The Plow and the Pinto
As a little boy, I can remember my grandfather plowing with a horse, shouting “gee” and haw” to steer the horse left or right.
I never got into plowing with horses but the memory served 30 years later, circa 1974, when a friend and I were faced with a large fertile field that had been fallow for ten years.
The field had previously been irrigated with the effluent from a hot springs that was blown up during a minor water war. Yes, that’s right, a water war.
The locals tried to run off new settlers who were occupying what once was traditional Indian land. Direct intimidation had mixed results. The bullets flew and there were some casualties, but the settlers held on.

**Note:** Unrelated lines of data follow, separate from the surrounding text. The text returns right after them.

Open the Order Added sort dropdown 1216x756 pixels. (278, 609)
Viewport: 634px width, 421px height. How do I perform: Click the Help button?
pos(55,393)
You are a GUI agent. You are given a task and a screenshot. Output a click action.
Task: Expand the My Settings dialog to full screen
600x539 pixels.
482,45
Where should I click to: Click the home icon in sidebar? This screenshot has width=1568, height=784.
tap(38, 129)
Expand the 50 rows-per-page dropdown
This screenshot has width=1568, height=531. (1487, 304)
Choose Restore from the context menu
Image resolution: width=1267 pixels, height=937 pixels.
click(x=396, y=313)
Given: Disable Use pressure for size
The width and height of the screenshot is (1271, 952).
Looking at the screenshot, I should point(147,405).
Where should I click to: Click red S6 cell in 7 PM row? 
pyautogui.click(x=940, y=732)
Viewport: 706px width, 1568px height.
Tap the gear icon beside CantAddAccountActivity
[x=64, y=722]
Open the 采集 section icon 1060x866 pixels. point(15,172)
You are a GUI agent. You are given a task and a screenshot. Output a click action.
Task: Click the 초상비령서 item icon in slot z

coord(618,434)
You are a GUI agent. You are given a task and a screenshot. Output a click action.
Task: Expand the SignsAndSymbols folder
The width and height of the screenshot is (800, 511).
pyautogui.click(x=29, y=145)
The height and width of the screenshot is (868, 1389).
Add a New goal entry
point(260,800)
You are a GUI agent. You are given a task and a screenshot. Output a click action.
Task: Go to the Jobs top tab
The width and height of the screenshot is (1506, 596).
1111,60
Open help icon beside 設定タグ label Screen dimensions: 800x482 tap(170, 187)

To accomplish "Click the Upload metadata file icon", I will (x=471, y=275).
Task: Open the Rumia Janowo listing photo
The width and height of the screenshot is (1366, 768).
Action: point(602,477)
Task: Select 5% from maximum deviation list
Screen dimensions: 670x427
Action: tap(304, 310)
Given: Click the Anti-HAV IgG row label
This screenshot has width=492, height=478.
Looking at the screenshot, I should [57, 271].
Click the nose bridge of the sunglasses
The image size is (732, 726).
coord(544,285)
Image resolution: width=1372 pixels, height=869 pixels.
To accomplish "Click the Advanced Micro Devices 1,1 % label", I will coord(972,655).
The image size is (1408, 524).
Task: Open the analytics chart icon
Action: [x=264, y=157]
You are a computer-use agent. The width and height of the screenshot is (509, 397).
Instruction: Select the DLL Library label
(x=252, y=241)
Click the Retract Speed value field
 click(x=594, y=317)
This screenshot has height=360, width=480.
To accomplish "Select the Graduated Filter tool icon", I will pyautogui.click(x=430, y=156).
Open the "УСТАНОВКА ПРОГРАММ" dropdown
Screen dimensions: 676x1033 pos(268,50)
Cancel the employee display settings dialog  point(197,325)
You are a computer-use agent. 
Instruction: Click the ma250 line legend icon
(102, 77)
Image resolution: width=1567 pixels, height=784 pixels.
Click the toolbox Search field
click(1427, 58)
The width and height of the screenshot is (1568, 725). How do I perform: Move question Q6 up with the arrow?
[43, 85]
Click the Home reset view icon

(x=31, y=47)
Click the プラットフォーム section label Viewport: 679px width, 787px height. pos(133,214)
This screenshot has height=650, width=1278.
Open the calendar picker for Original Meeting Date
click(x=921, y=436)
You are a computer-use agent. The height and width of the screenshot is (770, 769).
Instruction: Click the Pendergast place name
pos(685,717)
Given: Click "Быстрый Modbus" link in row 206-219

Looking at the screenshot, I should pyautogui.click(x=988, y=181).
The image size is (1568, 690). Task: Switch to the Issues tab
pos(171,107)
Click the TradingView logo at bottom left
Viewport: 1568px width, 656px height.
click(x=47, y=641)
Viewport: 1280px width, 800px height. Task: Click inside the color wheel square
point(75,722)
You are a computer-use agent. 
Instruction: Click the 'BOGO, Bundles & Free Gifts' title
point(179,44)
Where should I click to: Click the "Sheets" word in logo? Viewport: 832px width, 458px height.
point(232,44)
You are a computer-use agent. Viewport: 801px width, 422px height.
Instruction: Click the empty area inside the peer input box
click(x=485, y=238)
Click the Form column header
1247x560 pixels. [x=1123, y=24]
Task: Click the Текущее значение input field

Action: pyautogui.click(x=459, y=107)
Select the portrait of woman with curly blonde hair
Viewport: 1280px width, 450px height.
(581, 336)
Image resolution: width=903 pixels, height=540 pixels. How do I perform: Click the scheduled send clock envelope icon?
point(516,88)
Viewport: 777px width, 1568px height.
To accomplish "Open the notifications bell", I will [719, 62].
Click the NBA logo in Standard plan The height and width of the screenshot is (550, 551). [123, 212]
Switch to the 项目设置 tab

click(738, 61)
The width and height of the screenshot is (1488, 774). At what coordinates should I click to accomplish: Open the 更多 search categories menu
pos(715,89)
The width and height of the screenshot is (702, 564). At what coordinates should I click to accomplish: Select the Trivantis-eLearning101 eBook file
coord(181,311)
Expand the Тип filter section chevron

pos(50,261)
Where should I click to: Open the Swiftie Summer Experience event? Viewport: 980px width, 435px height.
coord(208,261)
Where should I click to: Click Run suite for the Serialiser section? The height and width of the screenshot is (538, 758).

They held on until the locals attacked the settler’s water system. Then, it was all over. In that dry country water was everything.
My friend and I re-engineered and rebuilt a defunct aqueduct across an arroyo that had been shot up and destroyed.
While repairing the ancient gravity fed irrigation system, I discovered an old horse plow laying in the weeds. The rusty metal was still good but the wooden handles had long rotted away.
Surprise, surprise! The general store down in the village had a set of oak handles that fit the plow with a little shaving. Our only problem then was the lack of horse.
But we had a namesake…
My friend stepped up and volunteered his Ford Pinto.
We jury-rigged the plow with ropes to the Pinto, with me behind the plow and my friend doing the driving. We had a mud-splattered, clutch-burning, slap-stick shouting match as we roared along and plowed that field.
The Pinto was pretty well wrecked in the process and we never used that plow again but we did have huge crops with all that perpetually-flowing warm water.
If you don’t own a horse or tractor, get a neighboring farmer to plow your field. Buy or rent a rototiller or invest in a high wheel cultivator with a stirrup-hoe attachment for weeding.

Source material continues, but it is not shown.